Important note
Please note that you are using other variables in this configuration file, bucket and prefix, which should be replaced by your bucket name and prefix key (if needed), respectively. You are also referring to s3_input_train and s3_input_validation, which are two variables that point to the train and validation datasets in S3.
Once you have set your configurations, you can spin up the tuning process:
smclient.create_hyper_parameter_tuning_job(
HyperParameterTuningJobName = “my-tuning-example”,
HyperParameterTuningJobConfig = tuning_job_config,
TrainingJobDefinition = training_job_definition
)
Next, let’s find out how to track the execution of this process.
Once you have started the tuning process, there are two additional steps that you might want to check: tracking the process of tuning and selecting the winner model (that is, the one with the best set of hyperparameters).

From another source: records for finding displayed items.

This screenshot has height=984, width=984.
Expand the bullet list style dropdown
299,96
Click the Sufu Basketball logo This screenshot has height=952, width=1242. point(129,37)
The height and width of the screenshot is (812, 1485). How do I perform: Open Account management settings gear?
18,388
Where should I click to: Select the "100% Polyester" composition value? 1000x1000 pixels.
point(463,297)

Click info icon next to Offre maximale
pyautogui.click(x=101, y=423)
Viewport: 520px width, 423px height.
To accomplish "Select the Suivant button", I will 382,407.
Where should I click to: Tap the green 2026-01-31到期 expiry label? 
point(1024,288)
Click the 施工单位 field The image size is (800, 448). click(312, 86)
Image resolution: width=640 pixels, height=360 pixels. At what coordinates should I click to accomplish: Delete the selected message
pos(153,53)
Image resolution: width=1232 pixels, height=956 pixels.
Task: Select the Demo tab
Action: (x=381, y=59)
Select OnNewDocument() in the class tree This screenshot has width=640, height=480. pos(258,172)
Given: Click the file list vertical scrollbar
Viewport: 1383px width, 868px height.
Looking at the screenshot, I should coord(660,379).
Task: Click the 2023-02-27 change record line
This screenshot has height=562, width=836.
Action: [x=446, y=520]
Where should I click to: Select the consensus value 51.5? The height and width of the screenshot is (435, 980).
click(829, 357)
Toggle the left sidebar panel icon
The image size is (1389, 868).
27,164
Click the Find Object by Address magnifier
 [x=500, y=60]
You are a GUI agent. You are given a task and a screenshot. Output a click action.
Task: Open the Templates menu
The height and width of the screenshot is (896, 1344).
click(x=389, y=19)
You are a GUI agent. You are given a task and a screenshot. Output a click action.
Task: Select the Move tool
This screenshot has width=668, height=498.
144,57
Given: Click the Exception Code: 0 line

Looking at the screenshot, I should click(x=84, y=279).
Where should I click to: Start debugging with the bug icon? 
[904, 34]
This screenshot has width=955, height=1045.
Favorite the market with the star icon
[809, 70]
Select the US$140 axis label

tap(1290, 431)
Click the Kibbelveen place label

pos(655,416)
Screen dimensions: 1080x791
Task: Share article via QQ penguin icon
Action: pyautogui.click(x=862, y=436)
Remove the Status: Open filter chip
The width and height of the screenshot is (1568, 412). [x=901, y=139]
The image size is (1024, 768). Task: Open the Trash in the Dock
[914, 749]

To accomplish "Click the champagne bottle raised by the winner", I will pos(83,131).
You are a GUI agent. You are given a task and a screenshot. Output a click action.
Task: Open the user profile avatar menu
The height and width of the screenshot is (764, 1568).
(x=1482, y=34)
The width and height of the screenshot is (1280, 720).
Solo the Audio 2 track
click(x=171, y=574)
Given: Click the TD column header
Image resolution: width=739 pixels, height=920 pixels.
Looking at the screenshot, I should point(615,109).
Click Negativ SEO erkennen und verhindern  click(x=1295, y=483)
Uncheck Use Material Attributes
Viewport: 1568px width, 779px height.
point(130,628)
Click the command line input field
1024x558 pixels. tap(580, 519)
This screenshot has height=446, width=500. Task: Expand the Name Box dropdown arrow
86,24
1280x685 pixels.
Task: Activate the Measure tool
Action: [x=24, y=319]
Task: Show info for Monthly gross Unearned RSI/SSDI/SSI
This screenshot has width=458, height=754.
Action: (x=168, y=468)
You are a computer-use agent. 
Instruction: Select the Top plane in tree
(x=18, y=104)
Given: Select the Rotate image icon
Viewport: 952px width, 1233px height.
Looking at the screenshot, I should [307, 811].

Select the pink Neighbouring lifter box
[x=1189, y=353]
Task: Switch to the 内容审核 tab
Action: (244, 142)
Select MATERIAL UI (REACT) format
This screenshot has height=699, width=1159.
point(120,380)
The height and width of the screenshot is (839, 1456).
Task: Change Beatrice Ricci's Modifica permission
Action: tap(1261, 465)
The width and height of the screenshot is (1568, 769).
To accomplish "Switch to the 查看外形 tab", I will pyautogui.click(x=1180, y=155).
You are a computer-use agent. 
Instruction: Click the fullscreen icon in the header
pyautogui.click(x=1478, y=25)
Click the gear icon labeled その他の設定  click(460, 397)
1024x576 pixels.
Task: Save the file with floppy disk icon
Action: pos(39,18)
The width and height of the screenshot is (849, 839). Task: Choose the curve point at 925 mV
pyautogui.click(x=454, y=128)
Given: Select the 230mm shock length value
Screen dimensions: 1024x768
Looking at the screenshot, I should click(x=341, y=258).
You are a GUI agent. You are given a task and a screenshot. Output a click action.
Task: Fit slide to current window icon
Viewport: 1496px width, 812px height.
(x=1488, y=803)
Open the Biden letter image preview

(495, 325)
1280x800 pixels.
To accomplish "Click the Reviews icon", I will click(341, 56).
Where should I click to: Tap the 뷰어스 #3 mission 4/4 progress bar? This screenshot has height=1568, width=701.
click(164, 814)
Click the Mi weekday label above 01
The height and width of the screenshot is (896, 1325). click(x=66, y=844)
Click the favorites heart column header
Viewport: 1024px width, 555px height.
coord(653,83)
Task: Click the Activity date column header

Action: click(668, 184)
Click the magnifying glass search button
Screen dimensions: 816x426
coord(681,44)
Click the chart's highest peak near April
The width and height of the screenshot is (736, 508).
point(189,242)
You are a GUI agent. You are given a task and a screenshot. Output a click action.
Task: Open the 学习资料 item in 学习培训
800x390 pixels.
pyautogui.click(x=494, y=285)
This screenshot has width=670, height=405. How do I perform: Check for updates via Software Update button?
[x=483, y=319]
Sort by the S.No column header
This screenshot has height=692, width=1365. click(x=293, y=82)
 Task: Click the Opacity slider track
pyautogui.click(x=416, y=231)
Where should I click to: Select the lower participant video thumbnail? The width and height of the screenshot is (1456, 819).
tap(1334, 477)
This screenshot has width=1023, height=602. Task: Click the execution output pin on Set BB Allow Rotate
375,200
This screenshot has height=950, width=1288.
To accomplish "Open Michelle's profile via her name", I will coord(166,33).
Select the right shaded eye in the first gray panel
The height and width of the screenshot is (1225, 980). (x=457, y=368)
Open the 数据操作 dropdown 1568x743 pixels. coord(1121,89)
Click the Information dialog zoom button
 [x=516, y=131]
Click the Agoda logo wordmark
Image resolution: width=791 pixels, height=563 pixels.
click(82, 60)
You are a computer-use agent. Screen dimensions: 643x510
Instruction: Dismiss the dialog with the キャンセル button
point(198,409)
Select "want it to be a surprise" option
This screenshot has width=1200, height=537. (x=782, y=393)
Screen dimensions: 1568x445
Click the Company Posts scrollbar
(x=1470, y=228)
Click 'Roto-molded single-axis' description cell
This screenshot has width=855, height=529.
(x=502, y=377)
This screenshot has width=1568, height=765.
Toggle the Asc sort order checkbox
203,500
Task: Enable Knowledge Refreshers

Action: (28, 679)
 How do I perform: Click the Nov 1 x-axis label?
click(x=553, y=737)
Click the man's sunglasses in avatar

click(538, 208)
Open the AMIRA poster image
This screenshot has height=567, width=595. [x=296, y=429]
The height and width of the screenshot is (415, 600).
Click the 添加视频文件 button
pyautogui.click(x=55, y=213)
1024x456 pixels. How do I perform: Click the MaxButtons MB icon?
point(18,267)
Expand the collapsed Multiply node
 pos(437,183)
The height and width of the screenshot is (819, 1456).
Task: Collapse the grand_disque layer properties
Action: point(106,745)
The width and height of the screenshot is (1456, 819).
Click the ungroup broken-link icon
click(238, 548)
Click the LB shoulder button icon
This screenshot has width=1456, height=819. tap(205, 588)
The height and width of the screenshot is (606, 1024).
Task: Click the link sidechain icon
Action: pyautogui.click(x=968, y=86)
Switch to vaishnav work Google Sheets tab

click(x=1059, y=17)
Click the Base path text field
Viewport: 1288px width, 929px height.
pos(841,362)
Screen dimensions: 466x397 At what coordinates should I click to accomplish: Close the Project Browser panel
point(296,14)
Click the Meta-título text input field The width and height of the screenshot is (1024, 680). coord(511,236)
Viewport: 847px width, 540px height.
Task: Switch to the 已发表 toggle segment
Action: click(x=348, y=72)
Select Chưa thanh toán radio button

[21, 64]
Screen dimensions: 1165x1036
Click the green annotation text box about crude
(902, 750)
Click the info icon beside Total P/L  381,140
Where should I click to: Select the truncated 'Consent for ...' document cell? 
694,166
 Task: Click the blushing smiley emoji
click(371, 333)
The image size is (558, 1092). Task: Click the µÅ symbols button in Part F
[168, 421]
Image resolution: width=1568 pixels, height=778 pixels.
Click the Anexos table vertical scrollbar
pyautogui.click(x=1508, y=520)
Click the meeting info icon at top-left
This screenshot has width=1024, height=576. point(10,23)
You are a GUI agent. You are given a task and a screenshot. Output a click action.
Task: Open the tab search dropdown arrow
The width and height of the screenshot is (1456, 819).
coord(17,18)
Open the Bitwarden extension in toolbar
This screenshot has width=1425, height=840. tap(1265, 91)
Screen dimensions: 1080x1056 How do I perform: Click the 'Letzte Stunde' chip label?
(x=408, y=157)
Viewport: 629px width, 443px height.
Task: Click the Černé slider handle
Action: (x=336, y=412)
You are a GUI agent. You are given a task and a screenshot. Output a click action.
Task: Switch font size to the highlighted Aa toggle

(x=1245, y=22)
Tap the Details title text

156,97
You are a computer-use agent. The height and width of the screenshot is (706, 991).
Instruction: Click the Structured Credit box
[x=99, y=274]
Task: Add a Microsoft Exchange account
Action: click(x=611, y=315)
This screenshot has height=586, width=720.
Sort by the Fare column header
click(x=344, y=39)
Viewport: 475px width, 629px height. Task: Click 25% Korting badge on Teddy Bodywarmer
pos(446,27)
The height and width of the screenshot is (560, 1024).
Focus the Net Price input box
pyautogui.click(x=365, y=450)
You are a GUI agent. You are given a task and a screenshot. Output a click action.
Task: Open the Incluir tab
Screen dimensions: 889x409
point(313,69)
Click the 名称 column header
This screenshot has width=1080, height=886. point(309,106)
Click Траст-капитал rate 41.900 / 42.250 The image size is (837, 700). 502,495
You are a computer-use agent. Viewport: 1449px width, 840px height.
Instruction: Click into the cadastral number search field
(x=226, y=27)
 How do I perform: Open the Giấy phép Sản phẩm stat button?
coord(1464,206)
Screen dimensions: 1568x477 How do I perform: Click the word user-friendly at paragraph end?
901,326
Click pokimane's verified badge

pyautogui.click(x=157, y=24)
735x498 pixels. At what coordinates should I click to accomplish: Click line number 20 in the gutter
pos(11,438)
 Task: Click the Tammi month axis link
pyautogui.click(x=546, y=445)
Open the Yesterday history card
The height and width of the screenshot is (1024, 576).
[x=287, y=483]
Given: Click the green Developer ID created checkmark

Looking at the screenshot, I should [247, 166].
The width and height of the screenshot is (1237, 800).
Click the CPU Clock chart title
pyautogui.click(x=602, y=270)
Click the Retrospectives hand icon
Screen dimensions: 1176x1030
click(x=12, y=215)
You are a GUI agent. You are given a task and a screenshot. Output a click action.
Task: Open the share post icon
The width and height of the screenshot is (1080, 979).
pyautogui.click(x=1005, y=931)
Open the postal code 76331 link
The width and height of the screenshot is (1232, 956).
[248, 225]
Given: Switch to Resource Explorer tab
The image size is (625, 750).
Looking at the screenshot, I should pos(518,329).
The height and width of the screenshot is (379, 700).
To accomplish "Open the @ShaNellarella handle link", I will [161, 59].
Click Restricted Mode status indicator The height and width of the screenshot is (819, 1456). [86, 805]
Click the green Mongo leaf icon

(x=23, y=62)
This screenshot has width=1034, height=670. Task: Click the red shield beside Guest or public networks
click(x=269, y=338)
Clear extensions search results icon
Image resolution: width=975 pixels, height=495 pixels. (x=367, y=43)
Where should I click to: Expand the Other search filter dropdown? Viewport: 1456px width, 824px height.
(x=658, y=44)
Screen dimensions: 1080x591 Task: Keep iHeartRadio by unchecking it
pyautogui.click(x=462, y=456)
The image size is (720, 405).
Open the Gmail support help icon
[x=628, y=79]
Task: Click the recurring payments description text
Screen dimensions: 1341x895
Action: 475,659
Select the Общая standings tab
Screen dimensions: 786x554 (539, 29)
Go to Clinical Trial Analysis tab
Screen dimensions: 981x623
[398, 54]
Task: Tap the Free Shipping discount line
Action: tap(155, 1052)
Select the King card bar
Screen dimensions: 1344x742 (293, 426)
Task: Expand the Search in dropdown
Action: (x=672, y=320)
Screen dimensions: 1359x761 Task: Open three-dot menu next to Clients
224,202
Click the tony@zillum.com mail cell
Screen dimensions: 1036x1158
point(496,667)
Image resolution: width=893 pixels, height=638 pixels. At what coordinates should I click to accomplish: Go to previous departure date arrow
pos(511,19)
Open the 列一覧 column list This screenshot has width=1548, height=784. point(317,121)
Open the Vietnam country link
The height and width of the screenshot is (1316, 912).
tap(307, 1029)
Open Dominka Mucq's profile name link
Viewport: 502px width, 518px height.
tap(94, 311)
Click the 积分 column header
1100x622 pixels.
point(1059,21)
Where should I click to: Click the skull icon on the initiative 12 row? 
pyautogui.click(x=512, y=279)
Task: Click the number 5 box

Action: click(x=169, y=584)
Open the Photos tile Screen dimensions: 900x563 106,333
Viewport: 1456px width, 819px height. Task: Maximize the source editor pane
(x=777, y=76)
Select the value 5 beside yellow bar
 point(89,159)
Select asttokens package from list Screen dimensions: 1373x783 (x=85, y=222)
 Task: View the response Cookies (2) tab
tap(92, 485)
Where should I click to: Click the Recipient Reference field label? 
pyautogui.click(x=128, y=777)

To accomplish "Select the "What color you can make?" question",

In order to find your training jobs, you should go to the SageMaker console and navigate to Hyperparameter training jobs. You will then find a list of executed tuning jobs, including yours:
Figure 9.11 – Finding your tuning job
If you access your tuning job, by clicking under its name, you will find a summary page, which includes the most relevant information regarding the tuning process. On the Training jobs tab, you will see all the training jobs that have been executed:
Figure 9.12 – Summary of the training jobs in the tuning process
Finally, if you click on the Best training job tab, you will find the best set of hyperparameters for your model, including a handy button for creating a new model based on those best hyperparameters that have just been found:
Figure 9.13 – Finding the best set of hyperparameters
As you can see, SageMaker is very intuitive, and once you know the main concepts behind model optimization, playing with SageMaker should be easier. Now, you understand how to use SageMaker for our specific needs. In the next section, you will explore how to select the instance type for various use cases and the security of our notebooks.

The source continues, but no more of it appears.